Abstract

Inflammatory bowel disease (IBD) is associated with increased cardiovascular risk. We examined the effect of active IBD on major adverse cardiovascular outcomes after myocardial infarction (MI). In nationwide registries, we identified 86 790 patients with first-time MI from the period 2002 to 2011. A total of 1030 patients had IBD, and we categorized their disease activity stages into either flare (120 days), persistent (>120 days) activity, or remission. Short-term mortality was estimated in a logistic regression-model, whereas risk of recurrent MI, all-cause mortality, and a composite of recurrent MI, cardiovascular death, and stroke were estimated by Cox regression-models.

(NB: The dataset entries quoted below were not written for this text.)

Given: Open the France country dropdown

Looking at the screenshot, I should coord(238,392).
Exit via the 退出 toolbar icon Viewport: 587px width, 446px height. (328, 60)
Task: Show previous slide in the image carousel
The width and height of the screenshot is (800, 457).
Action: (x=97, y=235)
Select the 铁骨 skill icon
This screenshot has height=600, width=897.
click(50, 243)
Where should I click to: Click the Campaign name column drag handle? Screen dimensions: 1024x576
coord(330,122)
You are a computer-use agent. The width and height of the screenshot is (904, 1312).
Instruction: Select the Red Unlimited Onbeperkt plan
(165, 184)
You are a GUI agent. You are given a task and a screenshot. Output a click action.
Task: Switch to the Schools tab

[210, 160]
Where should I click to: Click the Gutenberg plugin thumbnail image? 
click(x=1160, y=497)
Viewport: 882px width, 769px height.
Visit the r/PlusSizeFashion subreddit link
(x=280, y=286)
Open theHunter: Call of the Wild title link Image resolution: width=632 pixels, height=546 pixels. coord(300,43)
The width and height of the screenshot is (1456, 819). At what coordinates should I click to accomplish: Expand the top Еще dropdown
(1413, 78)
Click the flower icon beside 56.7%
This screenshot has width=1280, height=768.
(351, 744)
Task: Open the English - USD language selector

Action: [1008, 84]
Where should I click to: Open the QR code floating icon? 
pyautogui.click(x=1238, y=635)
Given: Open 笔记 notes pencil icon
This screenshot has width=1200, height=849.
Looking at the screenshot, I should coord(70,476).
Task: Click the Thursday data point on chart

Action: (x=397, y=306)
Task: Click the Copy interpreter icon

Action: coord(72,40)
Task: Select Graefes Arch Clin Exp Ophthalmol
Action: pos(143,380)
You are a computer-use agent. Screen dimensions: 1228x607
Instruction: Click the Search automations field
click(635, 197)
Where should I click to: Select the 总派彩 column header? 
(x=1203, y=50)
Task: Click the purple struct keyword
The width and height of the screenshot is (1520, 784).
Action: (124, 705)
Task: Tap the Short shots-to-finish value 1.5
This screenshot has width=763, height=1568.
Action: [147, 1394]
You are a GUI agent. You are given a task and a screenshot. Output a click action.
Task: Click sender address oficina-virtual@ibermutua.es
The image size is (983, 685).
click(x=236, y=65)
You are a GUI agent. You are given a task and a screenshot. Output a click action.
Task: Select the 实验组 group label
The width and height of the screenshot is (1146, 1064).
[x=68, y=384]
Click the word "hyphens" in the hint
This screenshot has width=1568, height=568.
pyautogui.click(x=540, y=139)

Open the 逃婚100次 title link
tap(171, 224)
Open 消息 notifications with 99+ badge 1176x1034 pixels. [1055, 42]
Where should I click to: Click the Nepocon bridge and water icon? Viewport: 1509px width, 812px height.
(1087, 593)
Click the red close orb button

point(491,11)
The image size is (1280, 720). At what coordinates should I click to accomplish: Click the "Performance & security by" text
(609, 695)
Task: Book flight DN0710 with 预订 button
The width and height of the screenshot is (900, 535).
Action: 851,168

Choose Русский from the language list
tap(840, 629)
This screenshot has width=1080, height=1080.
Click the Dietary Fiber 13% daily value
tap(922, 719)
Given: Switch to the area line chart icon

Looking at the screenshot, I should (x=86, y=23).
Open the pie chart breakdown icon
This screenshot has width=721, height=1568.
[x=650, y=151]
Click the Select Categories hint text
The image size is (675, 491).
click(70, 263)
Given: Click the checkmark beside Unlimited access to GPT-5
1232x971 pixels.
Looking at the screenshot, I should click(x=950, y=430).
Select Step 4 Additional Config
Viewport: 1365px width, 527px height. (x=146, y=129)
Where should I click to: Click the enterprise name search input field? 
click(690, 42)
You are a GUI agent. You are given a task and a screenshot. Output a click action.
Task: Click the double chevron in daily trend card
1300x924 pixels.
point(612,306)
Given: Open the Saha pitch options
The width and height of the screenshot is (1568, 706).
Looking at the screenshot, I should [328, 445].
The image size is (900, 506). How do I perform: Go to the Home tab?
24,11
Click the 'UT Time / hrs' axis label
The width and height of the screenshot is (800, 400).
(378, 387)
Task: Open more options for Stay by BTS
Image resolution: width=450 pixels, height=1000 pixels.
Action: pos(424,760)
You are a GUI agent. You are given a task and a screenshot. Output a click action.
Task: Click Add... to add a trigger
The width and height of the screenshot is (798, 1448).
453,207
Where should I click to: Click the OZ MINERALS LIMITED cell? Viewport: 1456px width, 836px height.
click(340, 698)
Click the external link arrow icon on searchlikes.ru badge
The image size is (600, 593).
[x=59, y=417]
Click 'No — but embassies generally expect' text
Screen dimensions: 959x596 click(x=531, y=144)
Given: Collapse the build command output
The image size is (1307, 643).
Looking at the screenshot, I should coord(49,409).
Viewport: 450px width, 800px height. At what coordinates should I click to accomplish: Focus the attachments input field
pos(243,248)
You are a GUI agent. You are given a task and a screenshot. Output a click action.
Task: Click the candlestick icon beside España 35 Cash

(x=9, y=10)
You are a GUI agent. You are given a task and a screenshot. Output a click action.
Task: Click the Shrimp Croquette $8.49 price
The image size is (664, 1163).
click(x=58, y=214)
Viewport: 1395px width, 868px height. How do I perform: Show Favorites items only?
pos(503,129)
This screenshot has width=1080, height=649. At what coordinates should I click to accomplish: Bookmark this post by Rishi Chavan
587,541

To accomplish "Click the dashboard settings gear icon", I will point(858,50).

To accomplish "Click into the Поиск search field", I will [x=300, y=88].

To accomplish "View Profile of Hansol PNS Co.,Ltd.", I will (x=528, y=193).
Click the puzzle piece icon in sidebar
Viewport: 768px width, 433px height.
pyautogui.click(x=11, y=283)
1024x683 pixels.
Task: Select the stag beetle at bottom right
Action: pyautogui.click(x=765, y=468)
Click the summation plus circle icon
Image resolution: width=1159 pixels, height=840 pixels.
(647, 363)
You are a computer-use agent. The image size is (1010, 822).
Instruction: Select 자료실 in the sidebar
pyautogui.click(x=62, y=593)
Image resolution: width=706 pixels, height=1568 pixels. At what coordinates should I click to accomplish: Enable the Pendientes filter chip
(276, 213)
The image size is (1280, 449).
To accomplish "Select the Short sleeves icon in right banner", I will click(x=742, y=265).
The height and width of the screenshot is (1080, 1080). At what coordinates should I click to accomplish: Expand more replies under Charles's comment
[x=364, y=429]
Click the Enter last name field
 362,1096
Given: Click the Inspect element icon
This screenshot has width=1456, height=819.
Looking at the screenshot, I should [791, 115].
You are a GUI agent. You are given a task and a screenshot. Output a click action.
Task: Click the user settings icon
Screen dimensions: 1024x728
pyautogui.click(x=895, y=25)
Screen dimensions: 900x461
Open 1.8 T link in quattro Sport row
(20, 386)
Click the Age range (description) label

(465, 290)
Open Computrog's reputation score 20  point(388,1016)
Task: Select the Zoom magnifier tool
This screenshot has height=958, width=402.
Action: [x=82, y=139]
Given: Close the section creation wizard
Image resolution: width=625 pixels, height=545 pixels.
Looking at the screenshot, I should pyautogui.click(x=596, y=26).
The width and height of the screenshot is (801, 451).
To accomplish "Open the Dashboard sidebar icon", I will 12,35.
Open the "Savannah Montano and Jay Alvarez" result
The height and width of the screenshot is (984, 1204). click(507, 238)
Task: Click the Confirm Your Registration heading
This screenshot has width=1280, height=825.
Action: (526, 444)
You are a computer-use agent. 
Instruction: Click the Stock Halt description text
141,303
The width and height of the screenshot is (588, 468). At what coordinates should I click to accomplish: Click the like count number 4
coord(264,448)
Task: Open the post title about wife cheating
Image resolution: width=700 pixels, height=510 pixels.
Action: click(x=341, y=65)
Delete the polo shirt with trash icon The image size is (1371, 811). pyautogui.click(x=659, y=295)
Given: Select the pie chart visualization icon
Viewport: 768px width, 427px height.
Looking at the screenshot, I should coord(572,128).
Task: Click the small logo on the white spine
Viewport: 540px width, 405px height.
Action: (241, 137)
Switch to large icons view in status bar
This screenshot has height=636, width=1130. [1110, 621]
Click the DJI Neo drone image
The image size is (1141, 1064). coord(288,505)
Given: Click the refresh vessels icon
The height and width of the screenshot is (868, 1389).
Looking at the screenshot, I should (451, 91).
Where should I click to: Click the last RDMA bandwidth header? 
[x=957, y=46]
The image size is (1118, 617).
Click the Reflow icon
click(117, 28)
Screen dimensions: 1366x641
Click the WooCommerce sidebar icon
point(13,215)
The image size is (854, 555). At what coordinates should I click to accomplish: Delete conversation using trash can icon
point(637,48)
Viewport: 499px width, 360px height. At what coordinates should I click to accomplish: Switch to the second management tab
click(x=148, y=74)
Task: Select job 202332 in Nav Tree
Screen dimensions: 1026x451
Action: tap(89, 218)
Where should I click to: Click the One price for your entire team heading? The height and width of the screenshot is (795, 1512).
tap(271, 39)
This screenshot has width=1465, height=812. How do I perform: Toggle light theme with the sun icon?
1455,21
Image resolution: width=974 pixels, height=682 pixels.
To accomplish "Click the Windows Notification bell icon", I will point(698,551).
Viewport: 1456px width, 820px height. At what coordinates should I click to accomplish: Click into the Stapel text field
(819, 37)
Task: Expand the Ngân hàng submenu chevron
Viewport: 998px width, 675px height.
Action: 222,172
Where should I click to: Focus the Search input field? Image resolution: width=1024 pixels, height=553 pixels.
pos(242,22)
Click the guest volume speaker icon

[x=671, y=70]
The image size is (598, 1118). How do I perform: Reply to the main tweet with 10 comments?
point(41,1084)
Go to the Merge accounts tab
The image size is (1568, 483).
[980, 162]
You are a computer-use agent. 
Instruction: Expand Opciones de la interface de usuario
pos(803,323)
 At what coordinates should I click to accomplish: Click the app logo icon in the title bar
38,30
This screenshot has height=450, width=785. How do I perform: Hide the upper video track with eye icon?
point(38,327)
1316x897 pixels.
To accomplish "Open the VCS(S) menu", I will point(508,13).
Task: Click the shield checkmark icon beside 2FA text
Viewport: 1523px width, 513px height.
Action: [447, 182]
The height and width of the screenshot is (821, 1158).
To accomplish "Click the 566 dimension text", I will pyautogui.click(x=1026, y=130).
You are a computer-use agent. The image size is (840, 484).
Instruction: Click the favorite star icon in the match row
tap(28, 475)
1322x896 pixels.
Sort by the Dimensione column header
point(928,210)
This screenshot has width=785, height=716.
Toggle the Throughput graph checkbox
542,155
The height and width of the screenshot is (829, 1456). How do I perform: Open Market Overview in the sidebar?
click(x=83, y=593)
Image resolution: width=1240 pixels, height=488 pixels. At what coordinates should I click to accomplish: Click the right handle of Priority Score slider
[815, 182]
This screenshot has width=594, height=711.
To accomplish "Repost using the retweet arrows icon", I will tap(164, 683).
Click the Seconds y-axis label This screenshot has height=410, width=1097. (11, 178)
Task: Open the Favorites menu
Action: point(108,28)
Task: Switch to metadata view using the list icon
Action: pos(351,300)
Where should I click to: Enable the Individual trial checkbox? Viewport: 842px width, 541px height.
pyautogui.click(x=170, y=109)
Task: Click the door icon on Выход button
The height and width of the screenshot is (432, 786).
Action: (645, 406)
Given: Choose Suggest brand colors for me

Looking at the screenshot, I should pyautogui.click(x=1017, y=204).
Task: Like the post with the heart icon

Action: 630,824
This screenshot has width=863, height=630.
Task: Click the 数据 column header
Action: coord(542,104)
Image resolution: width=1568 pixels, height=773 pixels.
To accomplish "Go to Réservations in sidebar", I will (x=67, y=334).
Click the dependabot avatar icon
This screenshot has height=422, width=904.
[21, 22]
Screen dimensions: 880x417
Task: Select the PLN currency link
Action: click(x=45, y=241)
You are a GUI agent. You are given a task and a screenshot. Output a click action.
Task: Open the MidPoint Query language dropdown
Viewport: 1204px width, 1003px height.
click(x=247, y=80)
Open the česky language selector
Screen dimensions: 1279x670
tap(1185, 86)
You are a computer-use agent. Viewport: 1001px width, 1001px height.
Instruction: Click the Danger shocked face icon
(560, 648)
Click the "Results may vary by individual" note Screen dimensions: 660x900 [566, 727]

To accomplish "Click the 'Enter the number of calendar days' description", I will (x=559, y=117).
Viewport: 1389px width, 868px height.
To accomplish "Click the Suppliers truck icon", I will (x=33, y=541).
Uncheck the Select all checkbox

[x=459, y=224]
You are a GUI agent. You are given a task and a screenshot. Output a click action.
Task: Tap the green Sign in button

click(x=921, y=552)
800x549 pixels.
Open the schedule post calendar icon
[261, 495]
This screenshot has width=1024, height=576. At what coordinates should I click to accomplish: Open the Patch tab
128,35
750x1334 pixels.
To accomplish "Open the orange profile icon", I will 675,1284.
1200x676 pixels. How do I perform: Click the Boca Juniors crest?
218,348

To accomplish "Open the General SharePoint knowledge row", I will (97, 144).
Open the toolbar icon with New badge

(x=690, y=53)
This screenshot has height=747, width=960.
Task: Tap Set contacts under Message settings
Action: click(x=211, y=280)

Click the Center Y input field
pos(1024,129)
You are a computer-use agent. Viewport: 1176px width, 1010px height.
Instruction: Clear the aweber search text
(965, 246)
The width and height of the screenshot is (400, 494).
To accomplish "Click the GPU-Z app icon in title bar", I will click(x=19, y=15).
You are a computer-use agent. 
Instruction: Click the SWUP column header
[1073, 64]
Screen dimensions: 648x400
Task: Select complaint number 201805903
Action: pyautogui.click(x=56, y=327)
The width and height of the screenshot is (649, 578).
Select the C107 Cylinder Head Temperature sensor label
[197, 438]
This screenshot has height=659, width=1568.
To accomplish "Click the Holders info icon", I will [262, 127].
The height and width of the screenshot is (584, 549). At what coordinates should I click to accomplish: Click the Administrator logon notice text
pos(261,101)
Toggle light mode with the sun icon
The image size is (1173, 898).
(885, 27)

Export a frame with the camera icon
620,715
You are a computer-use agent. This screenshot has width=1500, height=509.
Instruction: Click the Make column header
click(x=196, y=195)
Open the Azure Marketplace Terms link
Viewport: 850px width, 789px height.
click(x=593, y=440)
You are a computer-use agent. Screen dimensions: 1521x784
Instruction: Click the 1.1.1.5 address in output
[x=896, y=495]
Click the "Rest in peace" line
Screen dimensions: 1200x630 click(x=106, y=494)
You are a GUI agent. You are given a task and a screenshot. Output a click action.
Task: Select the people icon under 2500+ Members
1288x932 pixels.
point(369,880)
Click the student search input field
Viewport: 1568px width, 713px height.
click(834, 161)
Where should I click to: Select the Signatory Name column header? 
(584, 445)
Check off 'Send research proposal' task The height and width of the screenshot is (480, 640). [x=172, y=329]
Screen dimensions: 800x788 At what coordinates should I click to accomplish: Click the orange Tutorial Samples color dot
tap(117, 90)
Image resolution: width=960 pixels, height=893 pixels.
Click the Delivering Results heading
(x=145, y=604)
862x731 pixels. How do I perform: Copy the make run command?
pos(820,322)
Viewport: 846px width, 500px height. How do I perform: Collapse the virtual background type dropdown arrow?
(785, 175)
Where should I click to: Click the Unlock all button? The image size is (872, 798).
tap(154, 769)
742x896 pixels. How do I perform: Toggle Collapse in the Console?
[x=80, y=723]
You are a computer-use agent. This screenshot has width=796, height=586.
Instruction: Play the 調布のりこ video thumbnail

Odds ratio of death during hospitalization or within 30 days of discharge (n=13 339) corresponded to 3.29 (95% confidence interval [CI], 1.98-5.45) for patients in IBD flares, 1.62 (95% CI, 0.95-2.77) for persistent activity, and 0.97 (95% CI, 0.78-1.19) for remission when compared with the non-IBD group. Among 73 451 patients, including 863 with IBD, alive 30 days after discharge, IBD was associated with hazard ratios of 1.21 (95% CI, 0.99-1.49) for recurrent MI, 1.14 (95% CI, 1.01-1.28) for all-cause mortality, and 1.17 (95% CI, 1.03-1.34) for the composite end point. When compared with the non-IBD group, IBD flares, in particular, were associated with increased risks of recurrent MI (hazard ratio, 3.09; 95% CI, 1.79-5.32), all-cause mortality (hazard ratio, 2.25; 95% CI, 1.61-3.15), and the composite end point (hazard ratio, 2.04; 95% CI, 1.35-3.06), whereas no increased risk was identified in remission. Active inflammatory bowel disease worsens prognosis after MI, in particular, in relation with flares.